» **Ausgangstext**
Jürgen Huwil Wahlen 1948 – 2024
Wir haben uns nur einmal getroffen, und ich konnte mich sofort für Jürgen begeistern. Jemand, der leidenschaftlich dichtet, manchmal auf Plattdeutsch. Das war der Sound, den auch ich kennenlernen durfte. Jürgen war einer, dessen frühe Kindheit ebenfalls vom Nachkriegsdeutschland geprägt wurde.
Wir trafen uns im Café der Bäckerei Junge. Das quirlige Treiben um uns herum – es war Mittagszeit – war sofort vergessen, als wir die ersten Sätze wechselten. Jürgen kam aus Bremerhaven. Die Großeltern, bei denen er zeitweilig aufwuchs (so wie ich teilweise bei den Großeltern in einem Dorf an der Unterelbe), wohnten gegenüber Bremerhaven auf der anderen Seite der Weser, und sie sprachen ausschließlich plattdeutsch. Wie alle in dem kleinen Ort.
Wer die 50er-Jahre kennt, weiß, es war eine Zeit des Überlebenskampfes. Der Vater von Jürgen Wahlen eröffnete mutig einen kleinen A&O-Laden, später einen zweiten. Das waren winzige Tante-Emma-Nachbarschafts-Läden, die dann Anfang der 60er-Jahre mit großen Supermarktketten zu kämpfen hatten. Jürgen musste mit anpacken. Er lernte Einzelhandelskaufmann bei seinem Vater, wechselte, als die Läden nicht mehr richtig liefen, zu Karstadt, machte dort Karriere und war schließlich 25 Jahre Betriebsleiter bei Fegro/Selgros. Der Lebensunterhalt für seine Ehefrau Karin und den drei Kindern konnte so gesichert werden.
Jürgens heimliche Leidenschaft war die Dichterei. Nach Feierabend nahm Jürgen Huwil den göttlichen Griffel der Dichtkunst in die Hand. Er lernte eine Band kennen, die seine Texte vertonte und auf die Bühne brachte: Das Blancke-Trio. Die traten immer beim Bremerhavener Hafengeburtstag auf und brauchten jedes Jahr frischen Stoff. Den lieferte Jürgen Huwil Wahlen. „Ich hab’ da fünf- bis sechshundert Gedichte und Lieder im Karton“, erzählte mir Jürgen beim Interview.

» **Daten**
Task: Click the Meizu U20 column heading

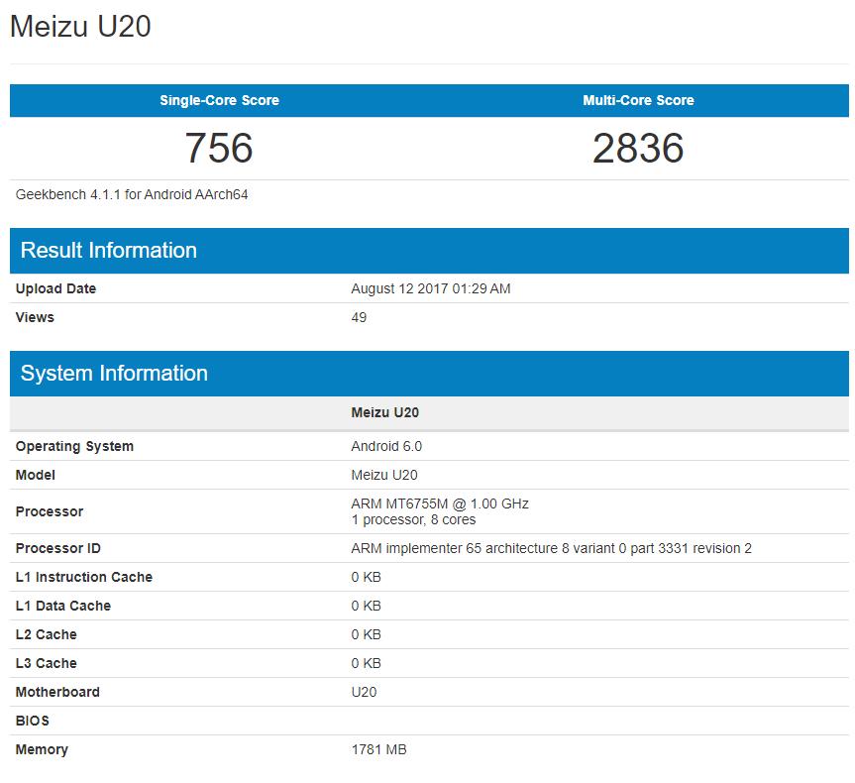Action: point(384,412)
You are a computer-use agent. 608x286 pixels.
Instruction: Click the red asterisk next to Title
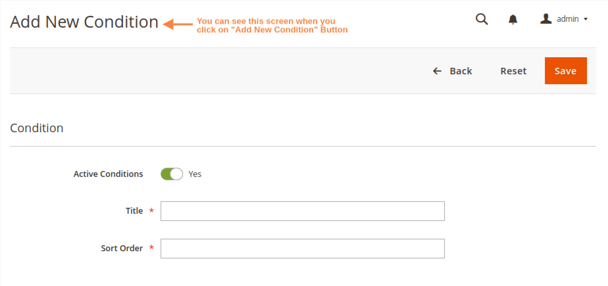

» **Aufgaben**
1. Beantworte die folgenden Fragen zum Text über Jürgen Huwil Wahlen.
(a) In welchem Café trafen sich die beiden?
(b) Wie viele Jahre war Jürgen Betriebsleiter bei Fegro/Selgros?
(c) Welche Band vertonte seine Texte?
2. Führe den Text über Jürgen Huwil Wahlen nach seinem letzten Satz weiter.

» **Lösungen**
1.
(a) Im Café der Bäckerei Junge.
(b) 25 Jahre.
(c) Das Blancke-Trio.

2.
Er trat auch selbst auf, mit Gitarre und seinen Gedichten. Regelmäßig in der Schmidt-Mitternachts-Show im NDR. Kleine Parts jeweils. „Aber das spülte Geld in die Tasche.“ Wir unterhielten uns lange über die Zeit in den Achtzigern, als Corny Littmann das Schmidttheater eröffnete. Wir beide kennen Corny und auch Ernie Reinhard, der als Lilo Wanders bekannt wurde. Das Gespräch war mehr ein Zurückbesinnen in unsere Zeit des Aufbruchs, ein Rückbesinnen auf die karge Zeit der Kindheit auf dem Land.
Jürgen konnte in seinen Gedichten hervorragend und dabei augenzwinkernd den Zeitgeist treffen. Er lieferte fast fünf Jahre, jeden Monat pünktlich zum Redaktionsschluss ein Gedicht. Auch kurz vor seinem Tod schleppte er sich in den ersten Stock seines Hauses im Wiegandweg und sagte seiner Karin, er müsse das Gedicht für den Juni-Boten noch abschicken.
Jürgen Hubert Wilhelm Wahlen verstarb am 16.05.2024 nach langer schwerer Krankheit.
Jürgen, die Zeit mit dir war wunderbar. Deine Gedichte sind sehr bewegend und amüsant. Es schmerzt, dass du so früh Abschied nehmen musstest. Du bleibst mir immer in besonderer Erinnerung.